Another cry rang out from Boston, although it was little noticed at the time. Just another crazy essay from the often-provocative Gay Community News. This one, written under the byline of Michael Swift was printed and then soon forgotten, until two years later when Rep. William Dannemeyer (R-CA) read it into the Congressional Record:

We shall sodomize your sons, emblems of your feeble masculinity, of your shallow dreams and vulgar lies. We shall seduce them in your schools, in your dormitories, in your gymnasiums, in your locker rooms, in your sports arenas, in your seminaries, in your youth groups, in your movie theater bathrooms, in your army bunkhouses, in your truck stops, in your all male clubs, in your houses of Congress, wherever men are with men together. Your sons shall become our minions and do our bidding. They will be recast in our image. They will come to crave and adore us.

…All laws banning homosexual activity will be revoked. Instead, legislation shall be passed which engenders love between men.

All homosexuals must stand together as brothers; we must be united artistically, philosophically, socially, politically and financially. We will triumph only when we present a common face to the vicious heterosexual enemy.

If you dare to cry faggot, fairy, queer, at us, we will stab you in your cowardly hearts and defile your dead, puny bodies.

…We shall be victorious because we are fueled with the ferocious bitterness of the oppressed who have been forced to play seemingly bit parts in your dumb, heterosexual shows throughout the ages.
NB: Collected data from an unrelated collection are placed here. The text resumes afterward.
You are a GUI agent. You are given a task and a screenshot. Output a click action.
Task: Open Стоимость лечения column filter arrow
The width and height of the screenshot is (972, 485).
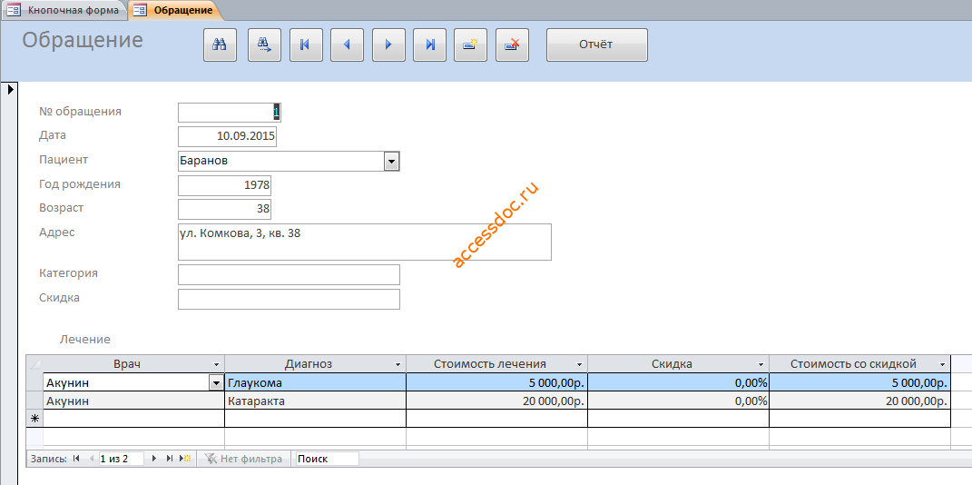[x=580, y=365]
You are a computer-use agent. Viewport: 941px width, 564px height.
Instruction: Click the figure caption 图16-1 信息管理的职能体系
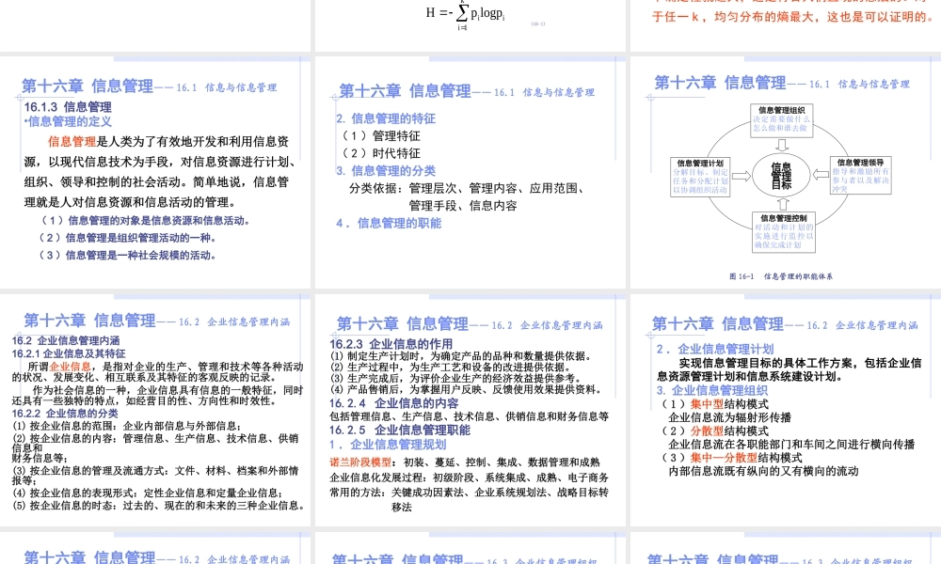pos(781,275)
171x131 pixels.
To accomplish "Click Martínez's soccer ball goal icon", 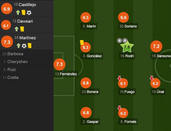I will (24, 46).
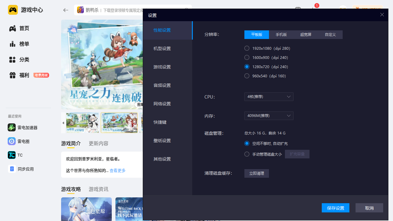Open 机型设置 settings section
The image size is (393, 221).
point(162,48)
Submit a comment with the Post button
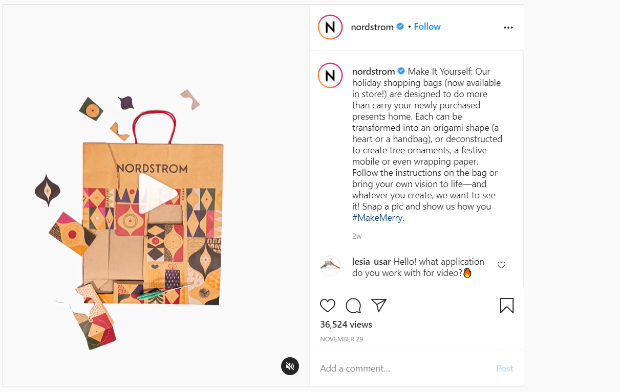 [504, 368]
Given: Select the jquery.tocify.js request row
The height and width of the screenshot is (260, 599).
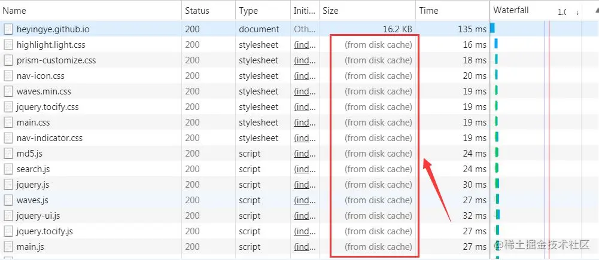Looking at the screenshot, I should point(245,231).
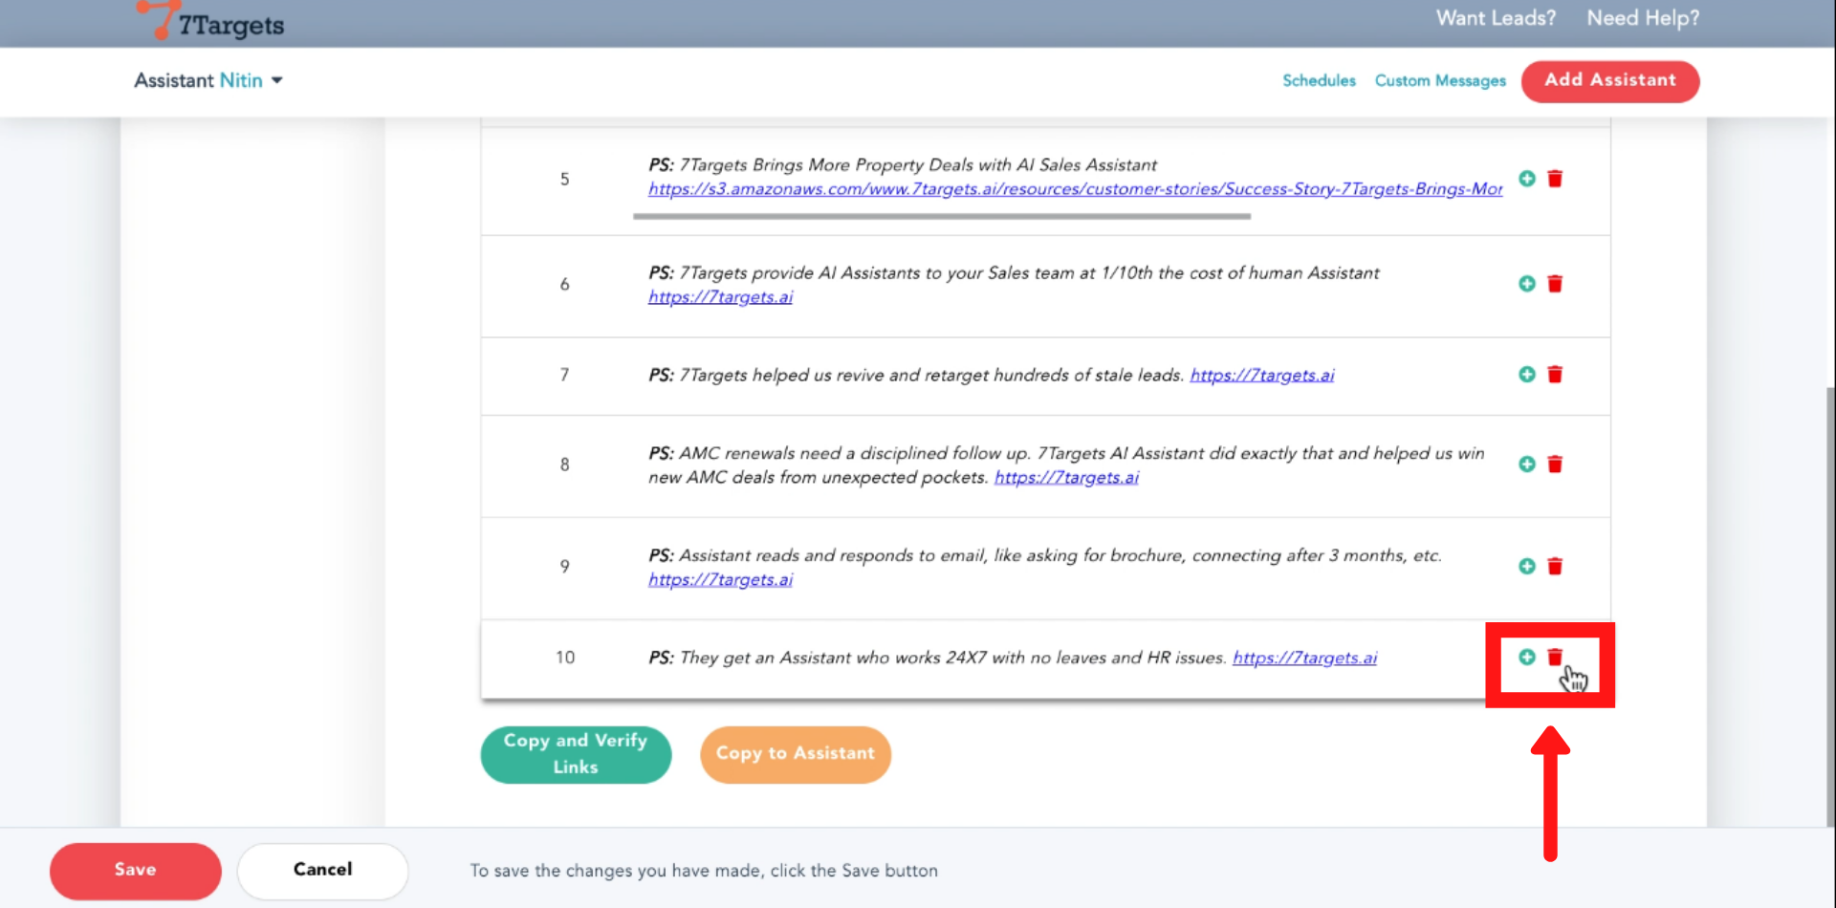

We too are capable of firing guns and manning the barricades of the ultimate revolution.

Tremble, hetero swine, when we appear before you without our masks.

From there, the essay became the anti-gay establishment’s favorite example of the so-called “homosexual agenda.” Lou Sheldon’s Traditional Values Coalition put out a notorious video, “Gay Rights, Special Rights,” which repeated passages from the so-called manifesto and paired it with ominous music and pictures of children. In the 2001 book, Bringing Up Boys, Focus on the Family’s James Dobson cited Swift’s essay (retitling it “Goals of the Homosexual Movement”) as evidence that parents must protect their children from homosexuals. “Guard them night and day when they are young,” he wrote. “Don’t send them into a public bathroom alone.” In more recent years, the so-called manifesto has gone international — from Latvia and Russia, to Uganda and Jamaica — and it still re-emerges from time to time here at home.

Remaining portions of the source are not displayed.